Over the winter of 2014-2015, the CEP calculates Vermonters burned around 347,500 cords or 869,000 tons of wood, an increase of 4% since 2007-2008, or about 33,000 cords.
Households using wood for the primary heating source burned about 4.8 cords per year while those using auxiliary stoves burned 2.1 cords. Over 2014-2015, 126,000 tons of pellets were consumed, with primary source burning at 4.4 tons and auxiliary source at 3.3 tons.
252,000 green tons for pellets plus 869,000 tons for cordwood added up to 1,121,000 tons of wood to heat the state.
The CEP supports a change out of older wood stoves to be replaced with newer, Environmental Protection Agency-certified stoves, and doubling wood heating by 2035.
Currently, thirty percent of Vermont households use stoves or fireplaces installed before 1990.
Under Act 47 passed in 2011, Efficiency Vermont provides incentives for installing biomass heating systems. Other incentives come from the Vermont Small Scale Renewable Energy Program for biomass equipment. Both are “helping to drive increased use of biomass in the state.”
In 2013, the entire state of Vermont burned 2.3 million tons for all energy uses.
“The Plan’s goal to increase the number of homes primarily heated with biomass sourced from Vermont’s forests to 25% would present an excellent growth opportunity for the forest and wood products sector,” said Dell’Olio.
“Such a move builds upon previous successes such as Montpelier’s $6 million district heating system and $900,000 in grants awarded earlier this year to support the installation of wood heating equipment and the supply of wood fuels.”
Principle # 7: Improve local infrastructure and technology, to support the expansion of clean and efficient advanced wood energy.
Siting is one of the main obstacles facing new biomass facilities.
One challenge is the limited amount of zoned spaces for industrial facilities. Another involves “infrastructure limitations,” which can be related to transporting wood chips and pellets, tying into public systems such as water and sewage, and the transmission of heat and power to the locations that would make use of it.
For instance, there have been discussions for years about making use of the excess heat from the McNeil Generating Station, a plan that has yet to come to fruition.
Principle # 8: “Capture the unique and diverse ecosystem services that grass and willow offer.”
The CEP is primarily focused on wood sourced from forests, however grass, willow, and corn are also mentioned.
When it comes to liquid biofuels, the CEP says Vermont will continue to make use of ethanol—typically from corn and soy, but Vermont “should not use its limited biomass resources for the production of ethanol.”
The report references Middlebury College’s study of willow plantations to fuel its combined heat and power biomass facility. The first crop was “poorly stored and too wet to burn properly, with insufficient volume to obtain correct combustion settings on the boiler.”

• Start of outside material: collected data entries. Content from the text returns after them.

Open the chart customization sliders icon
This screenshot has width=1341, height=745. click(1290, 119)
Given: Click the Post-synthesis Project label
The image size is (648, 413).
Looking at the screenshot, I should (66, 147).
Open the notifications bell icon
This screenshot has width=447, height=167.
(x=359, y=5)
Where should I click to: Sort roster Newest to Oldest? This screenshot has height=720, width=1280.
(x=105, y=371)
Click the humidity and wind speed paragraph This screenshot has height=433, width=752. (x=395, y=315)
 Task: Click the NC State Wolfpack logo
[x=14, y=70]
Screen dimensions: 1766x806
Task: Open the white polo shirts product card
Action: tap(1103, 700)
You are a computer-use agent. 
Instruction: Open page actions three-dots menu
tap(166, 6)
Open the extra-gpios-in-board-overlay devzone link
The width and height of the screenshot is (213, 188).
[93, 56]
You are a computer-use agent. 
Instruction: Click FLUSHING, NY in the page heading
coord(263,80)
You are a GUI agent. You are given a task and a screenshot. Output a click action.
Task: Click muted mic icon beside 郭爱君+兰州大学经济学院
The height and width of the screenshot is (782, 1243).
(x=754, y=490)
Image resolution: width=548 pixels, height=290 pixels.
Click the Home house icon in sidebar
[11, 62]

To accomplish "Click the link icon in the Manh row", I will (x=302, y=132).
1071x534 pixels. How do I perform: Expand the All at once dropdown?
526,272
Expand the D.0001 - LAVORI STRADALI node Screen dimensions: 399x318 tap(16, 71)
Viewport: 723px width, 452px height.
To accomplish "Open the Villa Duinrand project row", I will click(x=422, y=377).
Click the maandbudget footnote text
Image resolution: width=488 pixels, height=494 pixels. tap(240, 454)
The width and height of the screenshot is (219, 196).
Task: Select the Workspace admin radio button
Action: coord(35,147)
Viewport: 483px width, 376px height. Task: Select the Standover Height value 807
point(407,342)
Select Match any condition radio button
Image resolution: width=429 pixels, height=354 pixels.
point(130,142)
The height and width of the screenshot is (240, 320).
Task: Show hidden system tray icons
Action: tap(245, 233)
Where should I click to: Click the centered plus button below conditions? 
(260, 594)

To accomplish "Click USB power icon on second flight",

University of Vermont Extension and Vermont Sustainable Jobs Funds’ Vermont Bioenergy Initiative (funded by US Department of Energy) conducted field trials to grow switchgrass and other grasses, yielding between three to five tons per acre.
A “polyculture” blend of grasses yielded more than four tons per acre, which is considered more adaptable to changing weather patterns and rainfall. Miscanthus can produce seven tons per acre and is considered suitable to Vermont’s wet, clay soil.
Crop-based biomass is “very feasible in Vermont, especially when pursued in a model of local-production for local use,” said Christopher Callahan, with UVM Extension.
Farms growing oilseed crops to fuel tractors and using grass and other agricultural residue for heating and for hot water is “quite viable,” said Callahan, who is also director of the Northeast Center to Advance Food Safety.
Callahan said grass biomass crops are also an opportunity, and are “aligned with the region’s historical production and use of hay and other grass forages.”
While promising, Callahan points out these developments are “very small scale” and “not comparable to larger bio-refinery systems more common in the rest of the country.”
Vermonter Josh Schlossberg writes for “The Biomass Monitor.”